• [Exercises]:
1. Answer these questions about the dataframe comparison thread:
(a) What value does the asker's snippet pass to the keep parameter?
(b) Which method does the first reply say it would use?
(c) What kind of join does the second reply say is wanted?
2. Quote the dataframe comparison thread from "What I would" to "df[~df.index.isin(df2.index)].reset_index()".
3. Continue the dataframe comparison thread after its last line.

• [Selection]:

###

I have 2 dataframes which I am comparing with below snippet:
df3 = pandas.concat([df1, df2]).drop_duplicates(keep=False)
It works fine, it compares both and as an output I got rows that are different form both of them.
What I would like to achieve is to compare 2 dataframes to get rows that are different but as an output only get/keep rows from the first DataFrame.
Is there an easy way to do this?
CodePudding user response:
I would use ~isin()
:
df.set_index(list(df.columns), inplace=True)
df2.set_index(list(df2.columns), inplace=True)
df[~df.index.isin(df2.index)].reset_index()
CodePudding user response:
If you only want the unique rows from the first dataframe, you really want a left join.
df3 = df1.merge(df2.drop_duplicates(), on='your_column_here',
how='left', indicator=True)

###

Item-finding records

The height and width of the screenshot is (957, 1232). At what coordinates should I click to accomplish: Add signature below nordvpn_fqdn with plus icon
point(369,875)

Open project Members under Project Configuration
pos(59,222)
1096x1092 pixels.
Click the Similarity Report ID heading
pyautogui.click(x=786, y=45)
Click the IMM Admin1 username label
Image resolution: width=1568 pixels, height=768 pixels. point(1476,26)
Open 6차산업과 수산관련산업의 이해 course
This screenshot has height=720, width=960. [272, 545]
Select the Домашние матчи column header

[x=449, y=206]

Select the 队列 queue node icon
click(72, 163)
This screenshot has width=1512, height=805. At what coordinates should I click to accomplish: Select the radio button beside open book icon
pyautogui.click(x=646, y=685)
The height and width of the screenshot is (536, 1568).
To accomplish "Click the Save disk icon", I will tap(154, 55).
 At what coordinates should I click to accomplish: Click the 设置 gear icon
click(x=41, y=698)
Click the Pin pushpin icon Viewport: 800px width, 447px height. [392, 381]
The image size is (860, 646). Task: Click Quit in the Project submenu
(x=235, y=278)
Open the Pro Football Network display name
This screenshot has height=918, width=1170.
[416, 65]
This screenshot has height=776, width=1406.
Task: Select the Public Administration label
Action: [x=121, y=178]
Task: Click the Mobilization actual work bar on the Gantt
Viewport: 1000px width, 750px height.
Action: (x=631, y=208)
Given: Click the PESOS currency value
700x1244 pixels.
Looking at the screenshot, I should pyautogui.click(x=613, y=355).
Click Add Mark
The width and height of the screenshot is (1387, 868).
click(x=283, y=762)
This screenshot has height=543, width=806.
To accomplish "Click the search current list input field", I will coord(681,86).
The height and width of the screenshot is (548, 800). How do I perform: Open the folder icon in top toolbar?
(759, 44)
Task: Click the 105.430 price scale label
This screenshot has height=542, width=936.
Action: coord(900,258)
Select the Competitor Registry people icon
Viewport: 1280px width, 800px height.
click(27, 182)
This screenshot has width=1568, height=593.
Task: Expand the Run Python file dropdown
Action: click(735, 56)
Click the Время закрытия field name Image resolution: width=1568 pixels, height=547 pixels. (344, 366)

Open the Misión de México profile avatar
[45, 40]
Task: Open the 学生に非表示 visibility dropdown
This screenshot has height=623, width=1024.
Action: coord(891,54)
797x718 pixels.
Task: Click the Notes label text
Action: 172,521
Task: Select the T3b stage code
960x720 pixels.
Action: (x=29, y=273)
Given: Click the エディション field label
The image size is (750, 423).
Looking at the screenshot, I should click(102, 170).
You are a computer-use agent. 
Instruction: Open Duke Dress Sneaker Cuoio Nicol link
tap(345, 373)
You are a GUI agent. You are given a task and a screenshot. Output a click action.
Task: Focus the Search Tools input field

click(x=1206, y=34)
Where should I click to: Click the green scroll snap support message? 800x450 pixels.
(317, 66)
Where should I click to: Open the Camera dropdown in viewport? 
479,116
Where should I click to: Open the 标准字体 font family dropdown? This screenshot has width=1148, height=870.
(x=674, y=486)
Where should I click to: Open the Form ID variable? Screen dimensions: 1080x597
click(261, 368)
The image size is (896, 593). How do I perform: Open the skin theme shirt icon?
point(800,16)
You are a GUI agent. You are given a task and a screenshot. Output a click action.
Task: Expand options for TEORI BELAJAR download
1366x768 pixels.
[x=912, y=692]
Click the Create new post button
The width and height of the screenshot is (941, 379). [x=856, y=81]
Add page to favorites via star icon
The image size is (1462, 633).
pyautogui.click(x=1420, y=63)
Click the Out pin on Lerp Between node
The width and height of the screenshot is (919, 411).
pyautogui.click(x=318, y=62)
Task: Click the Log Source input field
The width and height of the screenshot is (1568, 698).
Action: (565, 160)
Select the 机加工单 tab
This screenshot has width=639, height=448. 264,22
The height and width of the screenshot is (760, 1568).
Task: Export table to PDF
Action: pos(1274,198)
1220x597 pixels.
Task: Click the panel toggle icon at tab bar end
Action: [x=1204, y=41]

###

• [Outputs in order]:
1.
(a) False
(b) ~isin()
(c) A left join

2.
What I would like to achieve is to compare 2 dataframes to get rows that are different but as an output only get/keep rows from the first DataFrame.
Is there an easy way to do this?
CodePudding user response:
I would use ~isin()
:
df.set_index(list(df.columns), inplace=True)
df2.set_index(list(df2.columns), inplace=True)
df[~df.index.isin(df2.index)].reset_index()

3.
Now you can check the _merge
column and filter for left only:
col1 col2 _merge
0 1 10 both
1 2 11 both
2 3 12 both
3 4 13 left_only
4 5 14 left_only
5 3 10 left_only
CodePudding user response:
One way is to pre-mark the df's rows with a number (like .assign(mark=1)
) and drop the helper column after
df1 = pd.DataFrame(np.random.randint(-10, 10, 20)) # dummy data
df2 = pd.DataFrame(np.random.randint(-10, 10, 20)) # dummy data
df3 = pd.concat([df1.assign(mark=1), df2.assign(mark=2)]).drop_duplicates(keep=False)
print(df3[df3['mark'].eq(1)].drop(columns='mark'))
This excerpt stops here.